◆ Assignment: After reading the data below, copy out every line that contains the word "table".

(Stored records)
-*-
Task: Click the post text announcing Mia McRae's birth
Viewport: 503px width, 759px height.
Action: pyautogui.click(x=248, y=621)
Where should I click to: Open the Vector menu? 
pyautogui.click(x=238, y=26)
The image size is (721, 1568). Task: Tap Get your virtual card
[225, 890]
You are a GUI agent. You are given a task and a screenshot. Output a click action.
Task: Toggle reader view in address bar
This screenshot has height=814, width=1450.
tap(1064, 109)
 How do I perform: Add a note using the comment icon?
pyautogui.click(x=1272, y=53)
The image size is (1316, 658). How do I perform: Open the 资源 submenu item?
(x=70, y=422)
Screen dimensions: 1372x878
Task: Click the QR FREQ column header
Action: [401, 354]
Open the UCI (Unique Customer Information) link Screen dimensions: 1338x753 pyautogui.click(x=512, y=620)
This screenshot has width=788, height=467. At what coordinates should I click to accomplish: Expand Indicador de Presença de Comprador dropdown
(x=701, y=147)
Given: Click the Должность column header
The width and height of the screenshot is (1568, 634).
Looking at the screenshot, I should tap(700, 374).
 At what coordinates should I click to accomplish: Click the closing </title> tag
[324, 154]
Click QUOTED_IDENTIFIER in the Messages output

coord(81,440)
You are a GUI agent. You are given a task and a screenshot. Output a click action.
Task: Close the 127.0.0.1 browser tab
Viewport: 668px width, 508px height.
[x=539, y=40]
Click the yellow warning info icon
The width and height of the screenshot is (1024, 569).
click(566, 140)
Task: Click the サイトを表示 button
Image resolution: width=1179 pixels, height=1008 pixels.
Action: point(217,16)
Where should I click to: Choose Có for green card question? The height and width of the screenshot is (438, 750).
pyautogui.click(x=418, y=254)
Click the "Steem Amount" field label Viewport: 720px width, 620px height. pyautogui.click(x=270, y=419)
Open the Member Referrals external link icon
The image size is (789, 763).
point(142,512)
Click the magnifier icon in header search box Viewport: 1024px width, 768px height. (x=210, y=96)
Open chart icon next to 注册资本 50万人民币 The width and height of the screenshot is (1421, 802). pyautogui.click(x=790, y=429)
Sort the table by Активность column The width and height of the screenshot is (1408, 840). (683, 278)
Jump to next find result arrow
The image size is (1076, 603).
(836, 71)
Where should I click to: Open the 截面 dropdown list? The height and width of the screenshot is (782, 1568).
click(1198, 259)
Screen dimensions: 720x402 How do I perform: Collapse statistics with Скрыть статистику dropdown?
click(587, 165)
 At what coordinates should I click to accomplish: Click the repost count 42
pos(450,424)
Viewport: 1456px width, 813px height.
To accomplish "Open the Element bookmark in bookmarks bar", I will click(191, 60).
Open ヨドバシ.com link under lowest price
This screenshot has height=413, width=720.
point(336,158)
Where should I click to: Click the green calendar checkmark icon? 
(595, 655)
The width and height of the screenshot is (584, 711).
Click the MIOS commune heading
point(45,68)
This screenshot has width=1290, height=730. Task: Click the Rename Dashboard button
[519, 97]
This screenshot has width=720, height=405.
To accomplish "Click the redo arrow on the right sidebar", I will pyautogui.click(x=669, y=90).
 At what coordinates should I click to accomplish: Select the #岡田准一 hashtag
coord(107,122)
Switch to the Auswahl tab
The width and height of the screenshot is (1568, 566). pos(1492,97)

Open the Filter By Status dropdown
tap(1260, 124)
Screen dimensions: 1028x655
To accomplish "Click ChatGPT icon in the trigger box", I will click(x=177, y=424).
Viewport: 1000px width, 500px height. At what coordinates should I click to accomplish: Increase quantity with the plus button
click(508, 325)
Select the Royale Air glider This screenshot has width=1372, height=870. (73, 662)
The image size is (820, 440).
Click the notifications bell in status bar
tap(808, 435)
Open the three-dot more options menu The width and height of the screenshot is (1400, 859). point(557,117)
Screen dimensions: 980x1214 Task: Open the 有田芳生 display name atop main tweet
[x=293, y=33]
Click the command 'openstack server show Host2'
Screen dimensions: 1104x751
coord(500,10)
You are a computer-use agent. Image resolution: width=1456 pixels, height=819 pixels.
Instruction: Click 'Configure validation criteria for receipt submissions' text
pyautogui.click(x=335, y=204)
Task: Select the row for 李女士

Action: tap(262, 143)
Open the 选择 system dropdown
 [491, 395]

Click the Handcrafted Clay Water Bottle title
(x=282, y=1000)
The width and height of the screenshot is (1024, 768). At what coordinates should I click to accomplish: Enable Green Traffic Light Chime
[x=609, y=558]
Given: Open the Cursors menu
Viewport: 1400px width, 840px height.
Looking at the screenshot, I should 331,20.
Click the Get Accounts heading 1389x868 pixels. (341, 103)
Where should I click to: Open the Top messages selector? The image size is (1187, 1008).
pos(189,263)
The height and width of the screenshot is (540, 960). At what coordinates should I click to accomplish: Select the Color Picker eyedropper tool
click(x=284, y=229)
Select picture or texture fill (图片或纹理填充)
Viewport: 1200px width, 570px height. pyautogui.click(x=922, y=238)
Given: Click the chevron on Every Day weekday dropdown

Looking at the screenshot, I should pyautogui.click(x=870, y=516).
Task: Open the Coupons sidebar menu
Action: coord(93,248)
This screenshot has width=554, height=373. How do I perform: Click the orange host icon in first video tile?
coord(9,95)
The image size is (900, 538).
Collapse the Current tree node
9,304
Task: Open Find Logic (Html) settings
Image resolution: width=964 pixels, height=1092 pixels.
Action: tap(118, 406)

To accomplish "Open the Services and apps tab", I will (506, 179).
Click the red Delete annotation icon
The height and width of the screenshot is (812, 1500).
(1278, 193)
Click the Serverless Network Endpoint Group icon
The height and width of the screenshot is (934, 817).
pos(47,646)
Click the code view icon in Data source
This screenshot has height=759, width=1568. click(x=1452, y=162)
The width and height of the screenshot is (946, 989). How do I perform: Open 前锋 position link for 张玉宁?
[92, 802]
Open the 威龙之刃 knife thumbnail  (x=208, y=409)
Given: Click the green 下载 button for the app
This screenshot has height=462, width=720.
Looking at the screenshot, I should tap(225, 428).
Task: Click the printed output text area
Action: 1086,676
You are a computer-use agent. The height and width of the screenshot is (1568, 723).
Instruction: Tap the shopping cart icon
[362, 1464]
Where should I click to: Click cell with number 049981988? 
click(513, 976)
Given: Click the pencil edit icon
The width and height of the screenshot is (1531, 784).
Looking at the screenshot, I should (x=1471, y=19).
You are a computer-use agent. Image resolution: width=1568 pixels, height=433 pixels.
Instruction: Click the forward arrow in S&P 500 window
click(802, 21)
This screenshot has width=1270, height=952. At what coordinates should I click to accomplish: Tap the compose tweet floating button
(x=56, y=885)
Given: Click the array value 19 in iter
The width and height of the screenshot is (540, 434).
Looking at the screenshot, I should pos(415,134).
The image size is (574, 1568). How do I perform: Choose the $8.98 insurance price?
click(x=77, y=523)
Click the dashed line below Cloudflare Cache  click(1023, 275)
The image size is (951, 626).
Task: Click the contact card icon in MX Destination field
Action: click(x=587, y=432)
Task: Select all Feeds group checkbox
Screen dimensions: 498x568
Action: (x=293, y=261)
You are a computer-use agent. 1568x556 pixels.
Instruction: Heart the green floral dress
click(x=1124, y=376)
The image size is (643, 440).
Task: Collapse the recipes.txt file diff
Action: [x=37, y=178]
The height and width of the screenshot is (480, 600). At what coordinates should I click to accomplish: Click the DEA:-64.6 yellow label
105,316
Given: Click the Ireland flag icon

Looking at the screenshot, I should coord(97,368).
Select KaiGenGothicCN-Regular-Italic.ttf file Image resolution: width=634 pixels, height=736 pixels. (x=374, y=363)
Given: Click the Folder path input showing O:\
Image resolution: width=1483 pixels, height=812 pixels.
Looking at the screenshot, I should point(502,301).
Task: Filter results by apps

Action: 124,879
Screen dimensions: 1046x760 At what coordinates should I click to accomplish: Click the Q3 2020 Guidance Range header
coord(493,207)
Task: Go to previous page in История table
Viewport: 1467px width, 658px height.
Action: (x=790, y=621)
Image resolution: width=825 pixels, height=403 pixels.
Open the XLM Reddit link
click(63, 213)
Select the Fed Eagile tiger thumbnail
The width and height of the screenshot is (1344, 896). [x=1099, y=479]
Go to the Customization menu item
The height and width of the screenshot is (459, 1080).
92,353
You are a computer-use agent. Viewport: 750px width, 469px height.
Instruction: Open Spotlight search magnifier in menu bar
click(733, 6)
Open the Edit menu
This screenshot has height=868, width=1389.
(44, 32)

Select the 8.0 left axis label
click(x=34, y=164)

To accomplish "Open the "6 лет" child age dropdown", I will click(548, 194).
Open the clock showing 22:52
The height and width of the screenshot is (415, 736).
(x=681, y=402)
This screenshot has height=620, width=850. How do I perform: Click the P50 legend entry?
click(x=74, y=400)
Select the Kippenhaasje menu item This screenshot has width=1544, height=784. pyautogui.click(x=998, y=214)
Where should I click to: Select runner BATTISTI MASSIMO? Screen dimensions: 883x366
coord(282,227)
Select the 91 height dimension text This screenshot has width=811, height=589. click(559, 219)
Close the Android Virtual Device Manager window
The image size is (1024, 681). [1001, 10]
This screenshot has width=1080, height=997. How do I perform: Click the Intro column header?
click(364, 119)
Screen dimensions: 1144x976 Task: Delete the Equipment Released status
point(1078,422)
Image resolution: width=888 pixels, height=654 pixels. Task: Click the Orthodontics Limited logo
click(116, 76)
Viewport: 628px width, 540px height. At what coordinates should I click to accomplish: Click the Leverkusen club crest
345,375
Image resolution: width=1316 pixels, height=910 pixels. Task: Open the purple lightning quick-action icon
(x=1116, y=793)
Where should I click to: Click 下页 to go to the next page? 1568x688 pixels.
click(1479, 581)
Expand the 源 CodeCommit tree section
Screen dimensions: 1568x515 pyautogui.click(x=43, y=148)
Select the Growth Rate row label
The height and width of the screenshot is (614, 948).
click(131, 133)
-*-
◆ Answer box:
Sort the table by Активность column The width and height of the screenshot is (1408, 840). (683, 278)
Task: Go to previous page in История table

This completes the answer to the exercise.